Exercise details: Repeat word for word the lines from the one containing "You are a GUI" to the end of the material below, and leave all pictures out.

== Data

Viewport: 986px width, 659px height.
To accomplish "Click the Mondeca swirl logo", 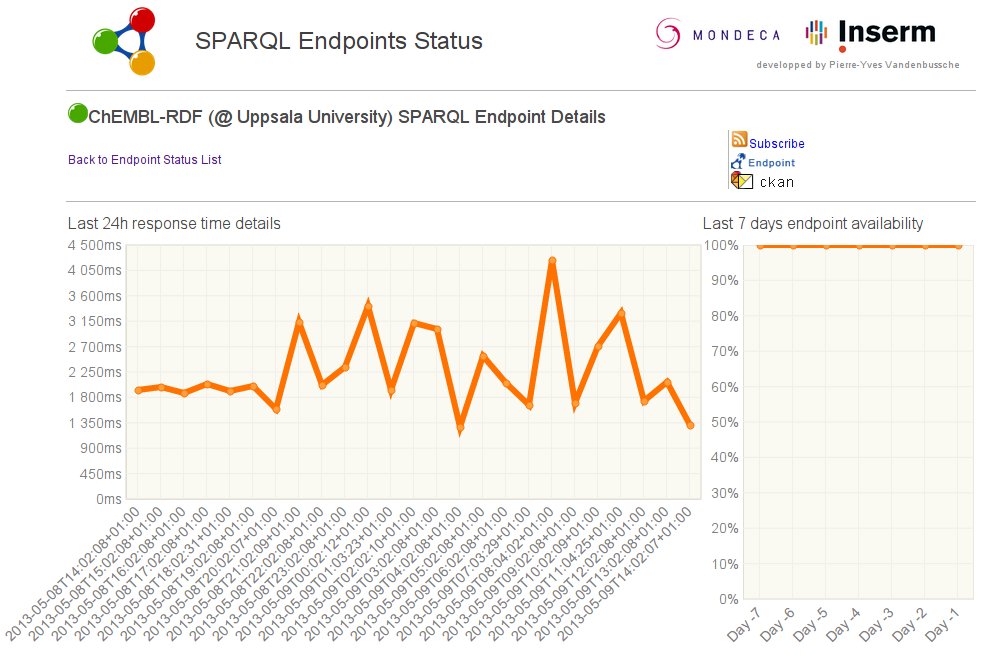I will click(x=668, y=33).
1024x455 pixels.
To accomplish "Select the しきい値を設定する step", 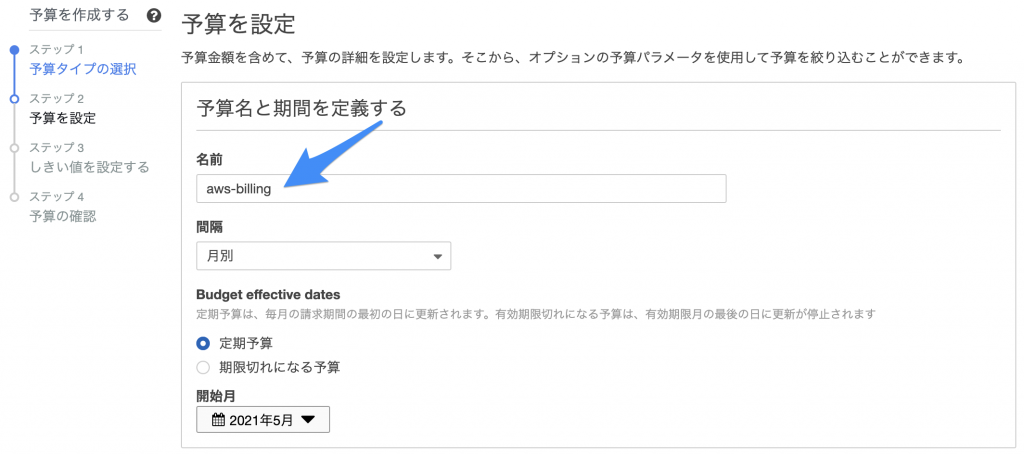I will [x=89, y=167].
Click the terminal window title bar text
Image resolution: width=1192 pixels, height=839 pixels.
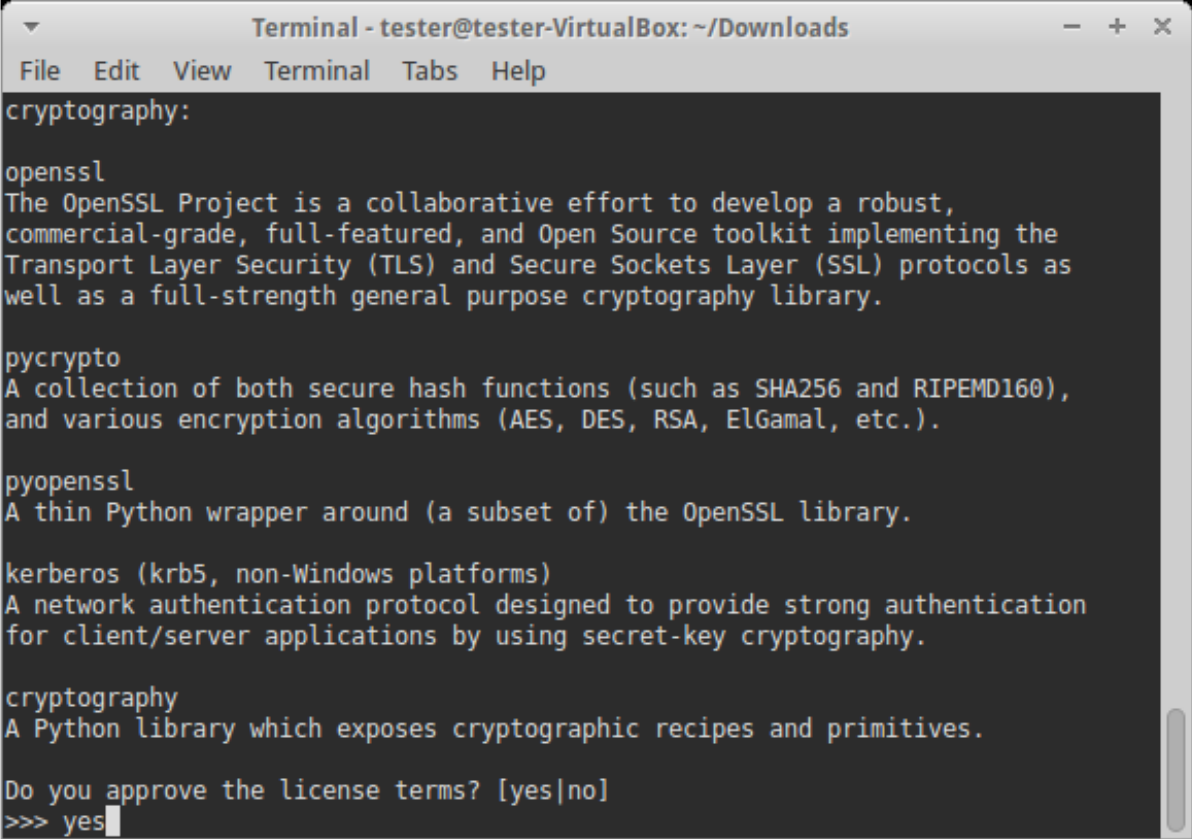coord(550,28)
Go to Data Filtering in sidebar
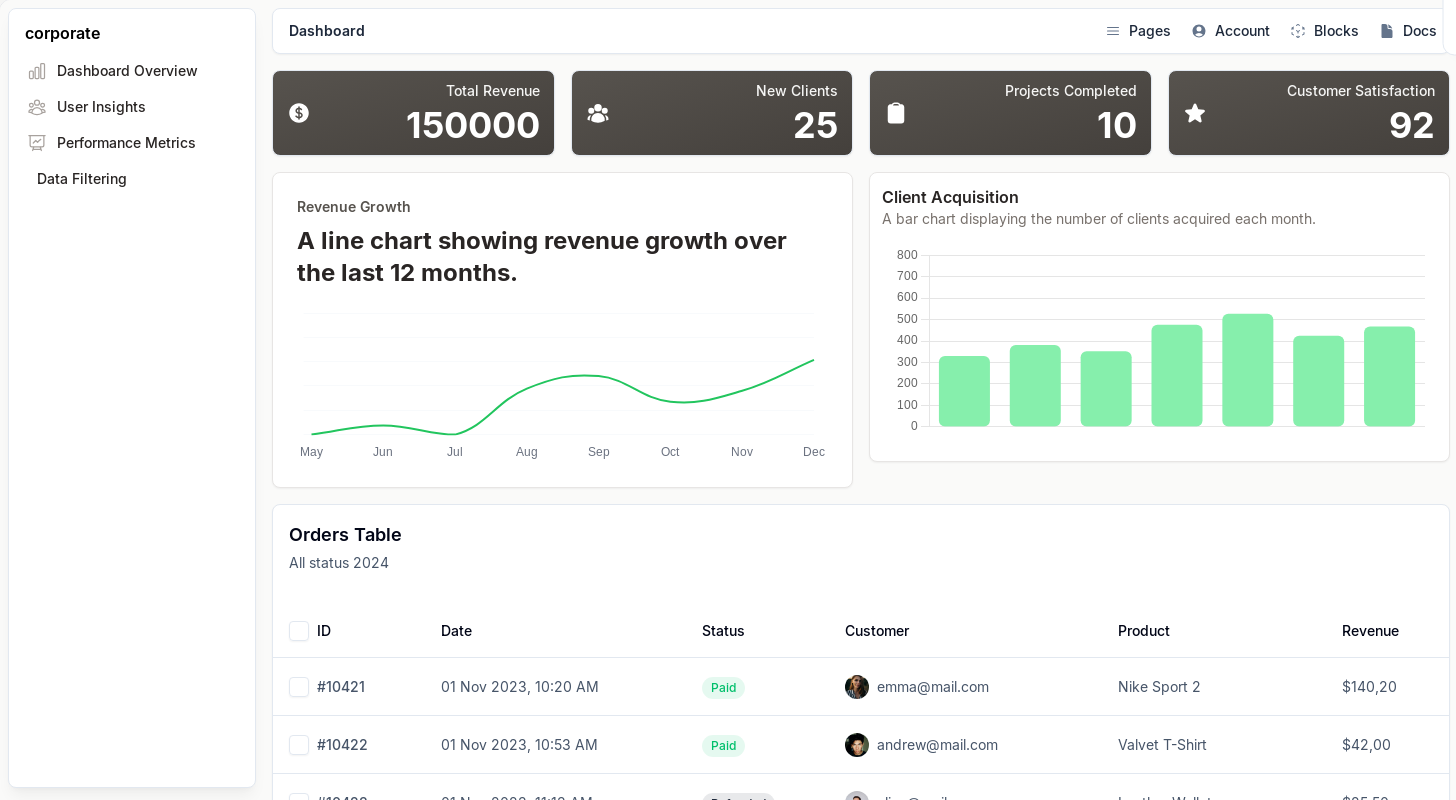The height and width of the screenshot is (800, 1456). 82,179
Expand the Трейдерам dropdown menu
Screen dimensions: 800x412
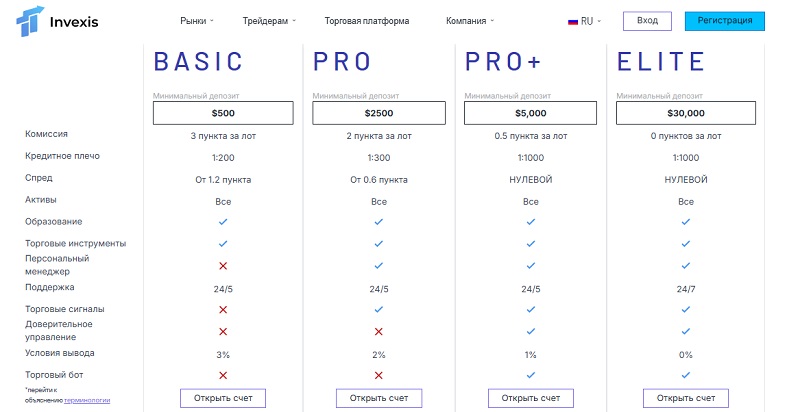tap(269, 21)
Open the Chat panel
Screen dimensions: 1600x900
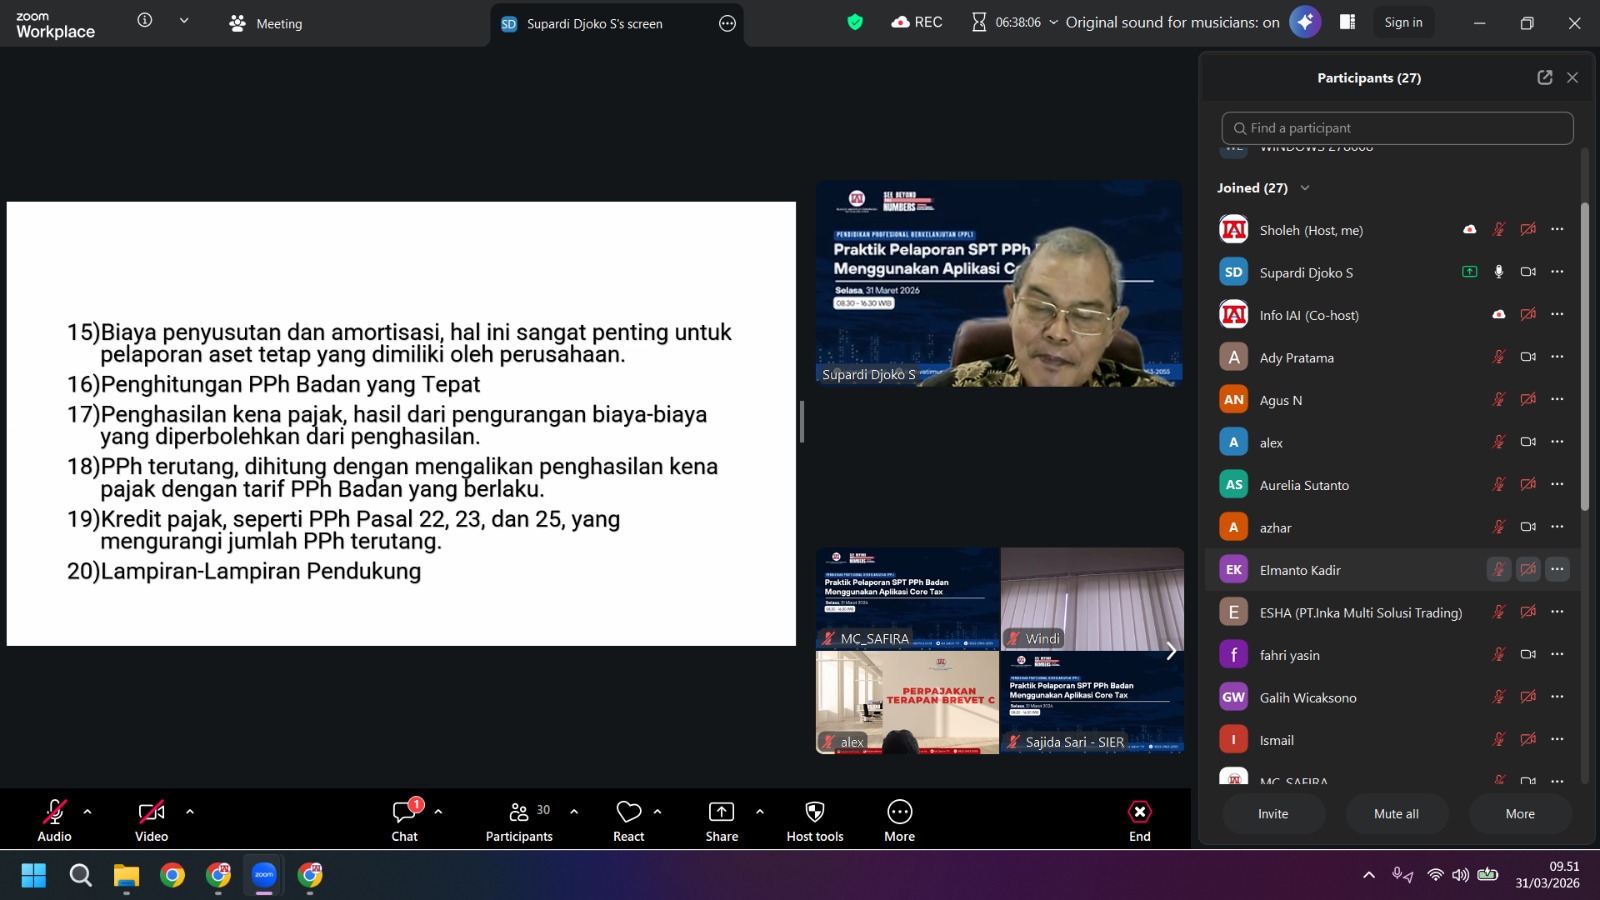(x=404, y=820)
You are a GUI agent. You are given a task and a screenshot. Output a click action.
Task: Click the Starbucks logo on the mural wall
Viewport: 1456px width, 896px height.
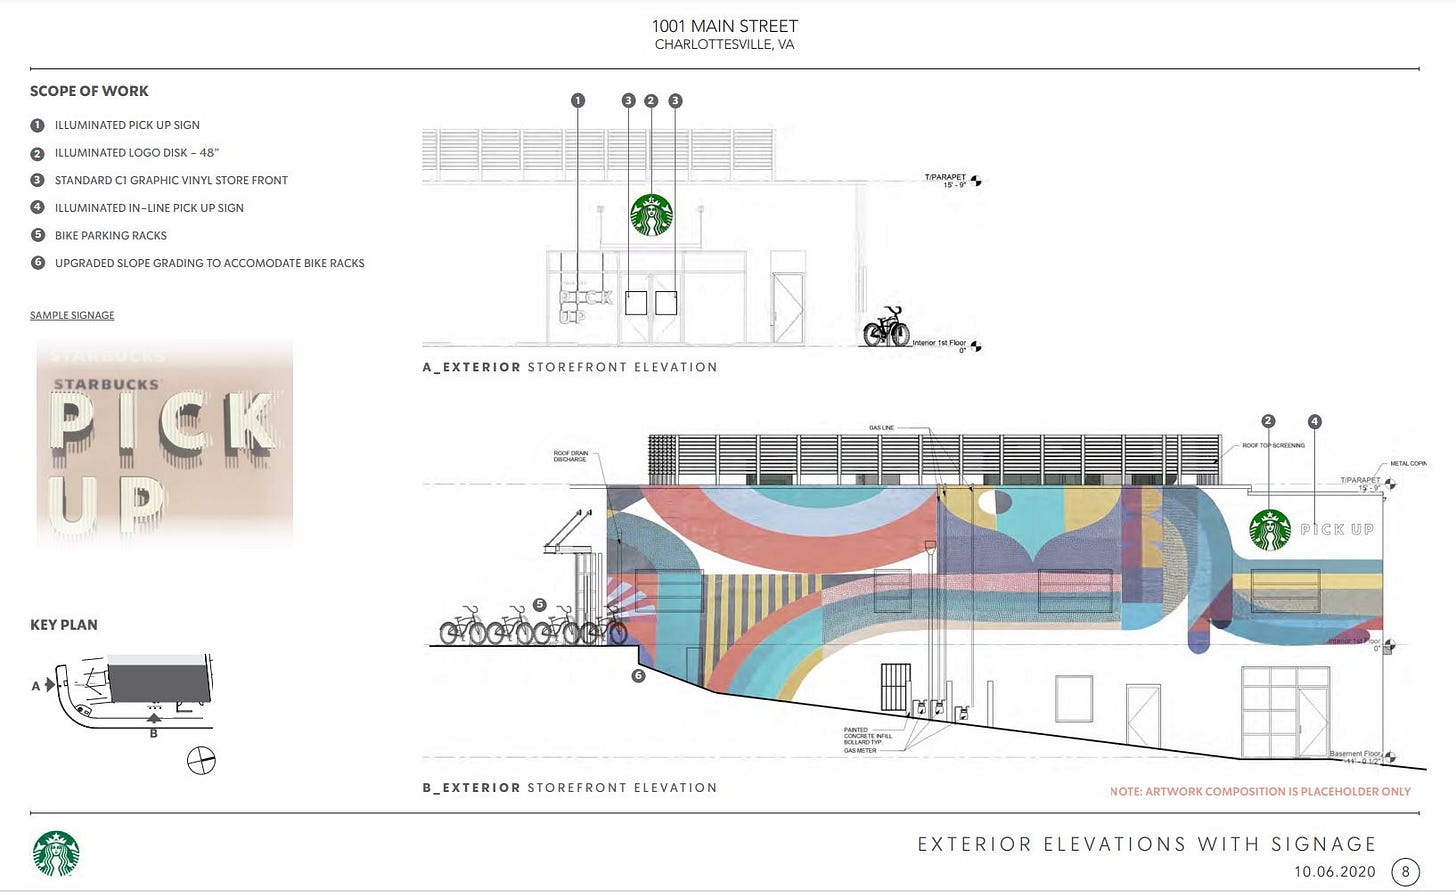click(1270, 530)
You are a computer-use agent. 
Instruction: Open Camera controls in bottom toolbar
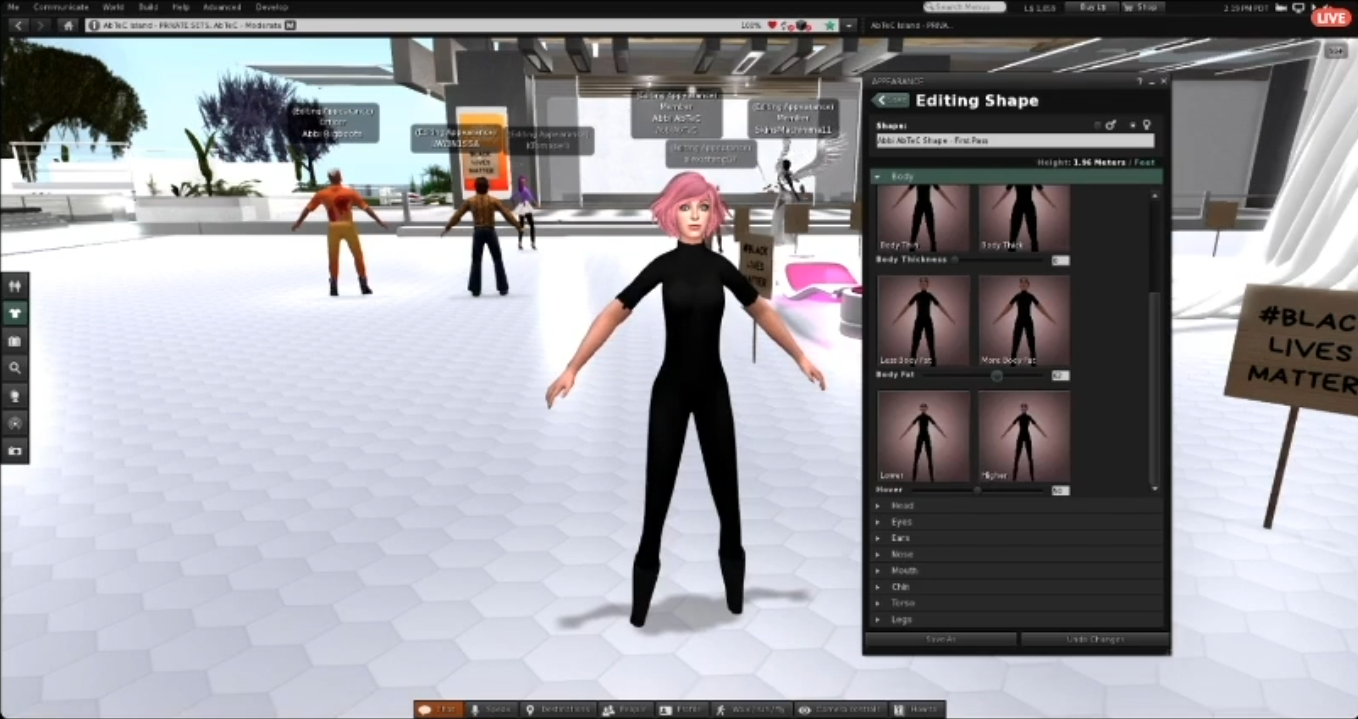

====

Response box:
You are a GUI agent. You are given a task and a screenshot. Output a click action.
Task: Click the Starbucks logo on the mural wall
Viewport: 1456px width, 896px height.
click(1270, 530)
You are a computer-use agent. 
Instruction: Open Camera controls in bottom toolbar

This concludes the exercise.